11. Anche il terzo ed il quarto motivo di ricorso sono inammissibili poichè pur denunciando una violazione di legge si risolvono, nella sostanza, in una rivisitazione del materiale probatorio non consentita al giudice di legittimità.

11.1. Nel terzo motivo, con il quale è denunciata la violazione e/o falsa applicazione dell’art. 116 c.p.c. per omessa e/o errata parziale valutazione delle prove acquisite al processo, si deduce che alle prove acquisite al processo avrebbe dovuto essere attribuito un diverso peso probatorio ma la violazione dell’art. 116 c.p.c. è ravvisabile invece nel caso in cui si alleghi che il giudice di appello abbia disatteso, valutandole secondo il suo prudente apprezzamento, delle prove legali, ovvero abbia considerato come facenti piena prova, recependoli senza apprezzamento critico, elementi di prova soggetti invece a valutazione (cfr. Cass. 17/01/2019 n. 1229 e 27/12/2016n. 27000). La ricostruzione del quadro probatorio ed il suo apprezzamento rientra, fuori da detti confini, nel potere discrezionale del giudice di merito e non è censurabile in cassazione se non nei limiti ristretti in cui è ammissibile il vizio di motivazione nel testo novellato dell’art. 360 c.p.c., comma 1, n. 5.

11.2. Altrettanto deve dirsi per il quarto motivo con il quale ex art. 116, comma 2 si deduce che sarebbero state erroneamente valutate le prove e gli atti depositati nel differente giudizio in tema di concorrenza sleale instaurato dalla società nei confronti del B. e di altri dipendenti dove questi è menzionato come responsabile commerciale della società.

11.3. Si tratta di valutazione della prova che, sebbene non favorevole al ricorrente, tuttavia c’è stata.

12. Il quinto motivo di ricorso, infine, è ancora una volta inammissibile in quanto non viene trascritta la dichiarazione resa dall’amministratore che il ricorrente assume avrebbe “confessato” la qualifica dirigenziale del B..

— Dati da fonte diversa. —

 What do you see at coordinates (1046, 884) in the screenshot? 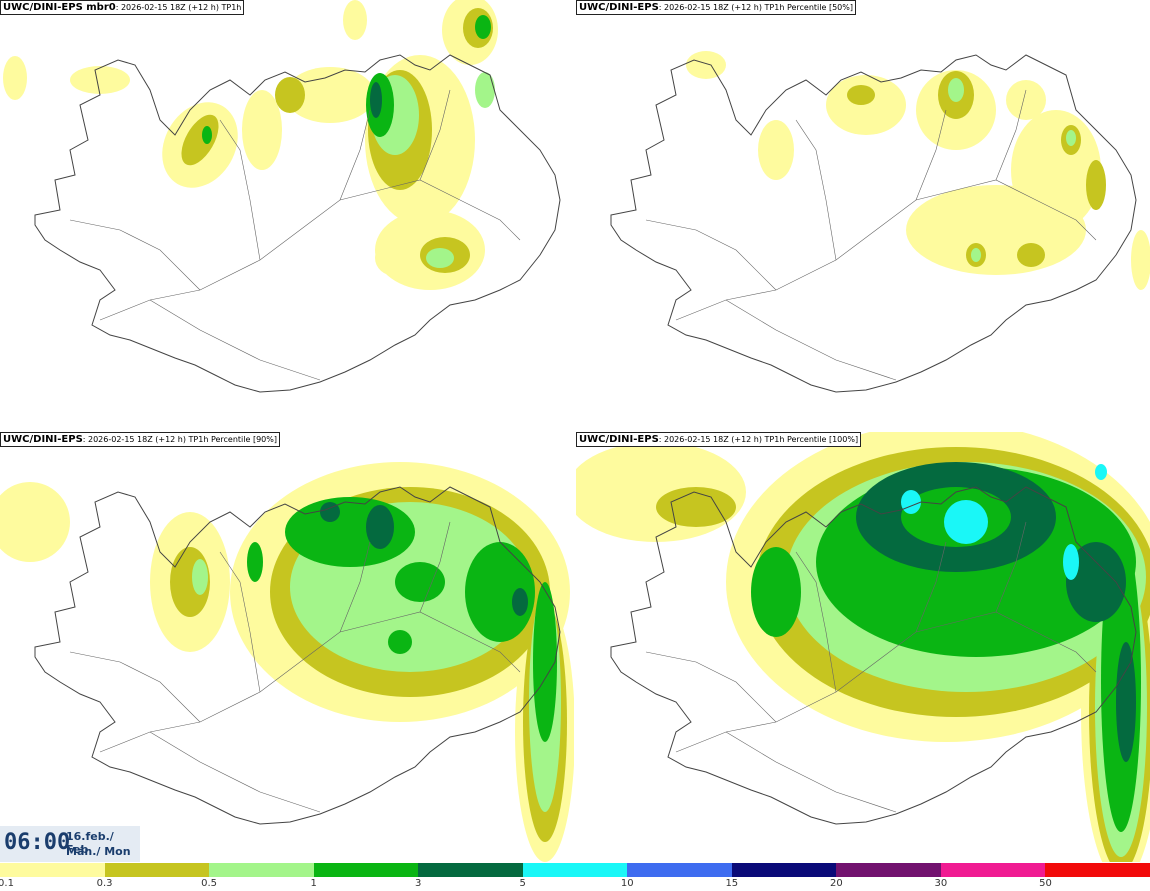
I see `colorbar-tick-label: 50` at bounding box center [1046, 884].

13. In conclusione il ricorso deve essere rigettato e le spese, liquidate in dispositivo, vanno poste a carico del soccombente. Ai sensi del D.P.R. n. 115 del 2002, art. 13, comma 1 quater va dato atto, poi, della sussistenza dei presupposti processuali per il versamento da parte del ricorrente dell’ulteriore importo a titolo di contributo unificato pari a quello versato per il ricorso a norma del citato D.P.R., art. 13, comma 1 bis, se dovuto.

PQM

La Corte rigetta il ricorso.

Condanna il ricorrente al pagamento delle spese del giudizio di legittimità che si liquidano in Euro 6.700,00 per compensi professionali, Euro 200,00 per esborsi, 15% per spese generali oltre agli accessori dovuti per legge.

Ai sensi del D.P.R. n. 115 del 2002, art. 13, comma 1 quater dà atto della sussistenza dei presupposti processuali per il versamento da parte del ricorrente dell’ulteriore importo a titolo di contributo unificato pari a quello versato per il ricorso a norma dell’art. 13, comma 1 bis del citato D.P.R., se dovuto.

Così deciso in Roma, nella Adunanza camerale, il 10 luglio 2020.